Deshalb versuchte ich nun, die im Raum stehenden Fragen zusammen zu fassen, um Antworten auf die vielen ungeklärten Fragen zu erhalten.  Ich möchte z.B. wissen, wie viele Rinder in Bayern erkrankten bis zum Beginn der Impfkampagne und wie viele sich, seit in Bayern geimpft wird, mit der Krankheit angesteckt haben. Es wäre auch möglich, dass Impfschäden wie Tod, Todgeburten, Fruchtbarkeitsstörungen, Verwerfungen oder Einbußen durch eingeschränkte Milchqualität, verursacht durch Euterentzündungen und Blutungen auftreten. Hier stellt sich neben der Abwägung von Nutzen und Risiko für die Gesundheit der Tiere auch die Frage nach der Entschädigung. Denn entschädigt werden derzeit nur Schäden innerhalb weniger Tage nach der Impfung, wobei nach Praktikerberichten viele Schäden wie z.B. Todgeburten erst z.B. 14 Tage nach der Impfung auftreten und von den Behörden dann ein Zusammenhang mit der Impfung nicht anerkannt wird, wodurch es auch keine Entschädigung aus der Tierseuchenkasse gibt.

Ebenso ist aus meiner Sicht eine Antwort auf die Frage, welche Auswirkungen die Beistoffe Quecksilber und Aluminium auf den Körper der Tiere haben, nötig. Die Impfung könne laut einiger Praktikerberichten zumindest vorübergehend zur Unfruchtbarkeit bei  männlichen Tieren führen. Daher würden z.B. auch  gewisse Zuchtbullen nicht geimpft. Für den Menschen geht nach vorliegenden Informationen von der Blauzungenkrankheit nach derzeitigem Stand der Forschung keine Gefahr aus.

Einige Praktiker berichten, dass bei den Impfungen teilweise nicht mit der nötigen Vorsicht vorgegangen wird und z.B. nicht wie vorgeschrieben die Tiere vor der Impfung auf ihren Gesundheitszustand untersucht würden oder mit der selben Nadel ohne Desinfektion der ganze Stall durchgeimpft würde.

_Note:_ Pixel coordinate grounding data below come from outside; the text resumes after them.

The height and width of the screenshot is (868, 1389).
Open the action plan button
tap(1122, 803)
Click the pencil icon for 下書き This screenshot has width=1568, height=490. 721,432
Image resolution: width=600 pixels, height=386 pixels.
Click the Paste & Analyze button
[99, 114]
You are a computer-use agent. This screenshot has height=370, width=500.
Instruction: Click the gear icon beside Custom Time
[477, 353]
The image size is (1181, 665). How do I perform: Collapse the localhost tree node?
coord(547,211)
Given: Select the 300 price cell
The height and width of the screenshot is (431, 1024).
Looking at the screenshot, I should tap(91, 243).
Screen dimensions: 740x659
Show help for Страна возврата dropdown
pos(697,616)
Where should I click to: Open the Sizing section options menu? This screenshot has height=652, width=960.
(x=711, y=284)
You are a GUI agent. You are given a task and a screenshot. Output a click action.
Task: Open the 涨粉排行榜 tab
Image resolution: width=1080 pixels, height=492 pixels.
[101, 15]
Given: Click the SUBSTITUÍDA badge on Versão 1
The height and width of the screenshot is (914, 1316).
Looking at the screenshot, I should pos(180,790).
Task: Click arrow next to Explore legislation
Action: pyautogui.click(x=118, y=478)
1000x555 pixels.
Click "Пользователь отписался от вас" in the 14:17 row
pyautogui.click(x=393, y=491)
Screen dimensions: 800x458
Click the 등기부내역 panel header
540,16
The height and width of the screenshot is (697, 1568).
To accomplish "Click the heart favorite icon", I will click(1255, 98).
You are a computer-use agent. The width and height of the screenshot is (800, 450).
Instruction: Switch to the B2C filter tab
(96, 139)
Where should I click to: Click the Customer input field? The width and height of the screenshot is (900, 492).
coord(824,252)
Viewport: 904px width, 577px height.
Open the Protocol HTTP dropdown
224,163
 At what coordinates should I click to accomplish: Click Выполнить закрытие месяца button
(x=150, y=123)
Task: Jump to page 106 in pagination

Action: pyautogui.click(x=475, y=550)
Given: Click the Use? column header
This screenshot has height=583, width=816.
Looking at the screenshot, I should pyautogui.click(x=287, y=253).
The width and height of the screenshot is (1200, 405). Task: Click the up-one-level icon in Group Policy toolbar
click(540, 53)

Ich bin der Meinung, dass man die Argumente der Impfkritiker ernst nehmen muss. Ein Landtagsantrag der FW, die Impfvorgänge zu dokumentieren und somit mögliche Impfschäden genauer zu erfassen und zu untersuchen, wurde von CSU/FDP im Landtag abgelehnt. Es sind aber nun Klarheit, Offenheit und Aufklärung angesagt.